* start *
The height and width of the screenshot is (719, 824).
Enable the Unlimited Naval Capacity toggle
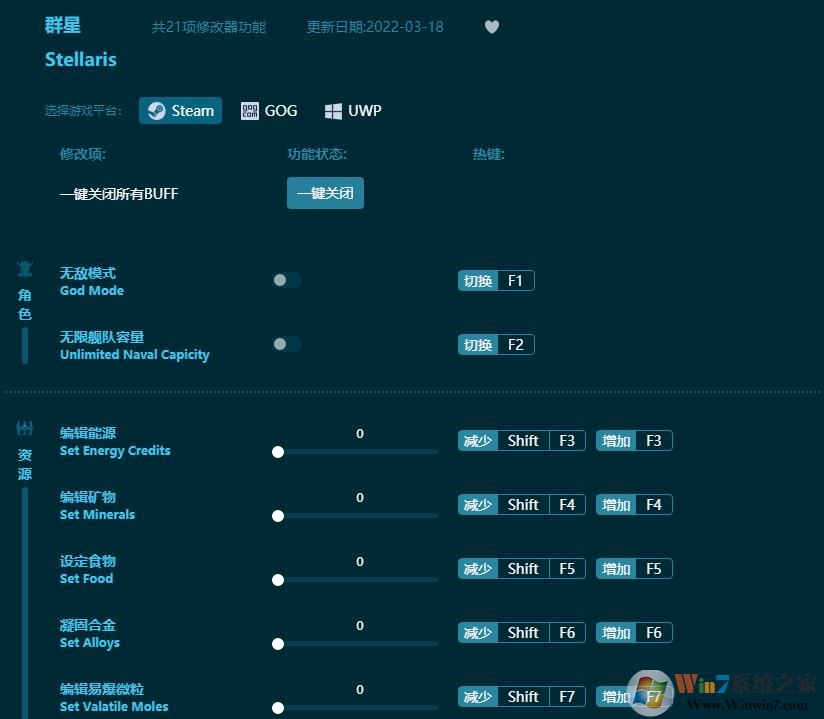286,343
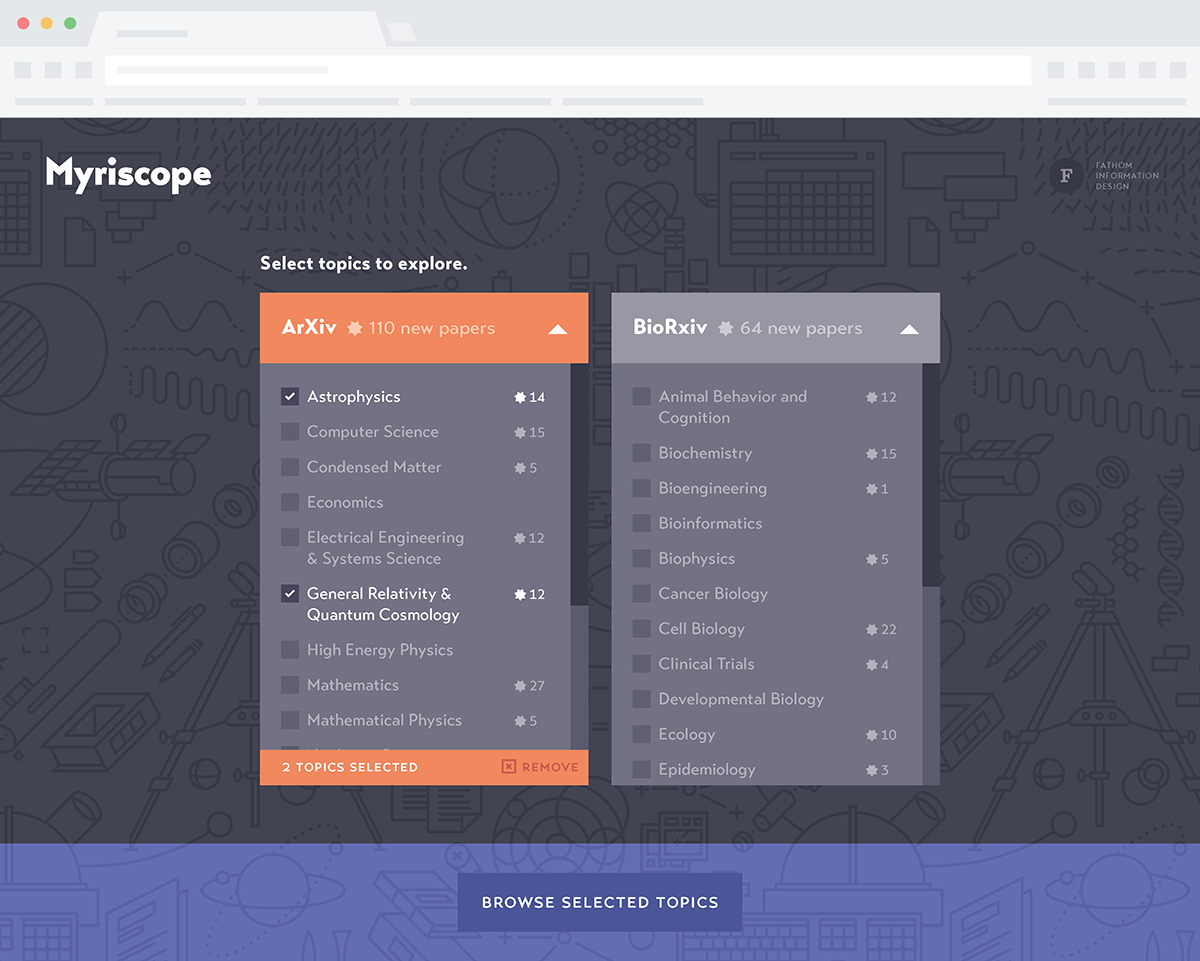This screenshot has height=961, width=1200.
Task: Click the Myriscope logo
Action: click(x=128, y=174)
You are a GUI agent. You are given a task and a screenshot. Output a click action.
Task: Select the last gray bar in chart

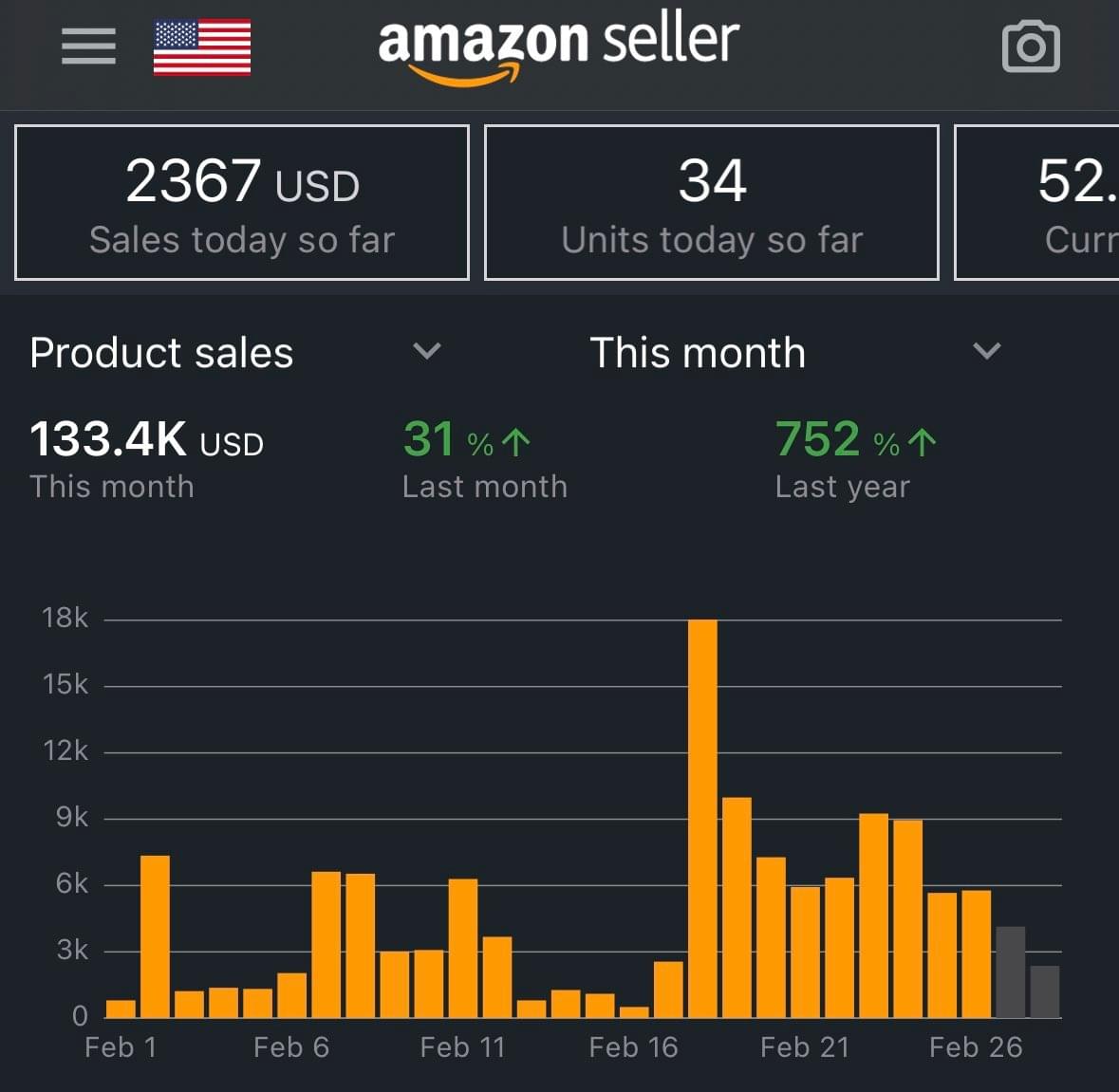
* end *
- _REQUEST_
Can you format every line of the rows above as a JSON list of strings, one string per line, with blank lines and the pictures left out?

- _EXERCISE RESULT_
[
  "The height and width of the screenshot is (719, 824).",
  "Enable the Unlimited Naval Capacity toggle",
  "286,343",
  "This screenshot has height=961, width=1200.",
  "Task: Click the Myriscope logo",
  "Action: click(x=128, y=174)",
  "You are a GUI agent. You are given a task and a screenshot. Output a click action.",
  "Task: Select the last gray bar in chart"
]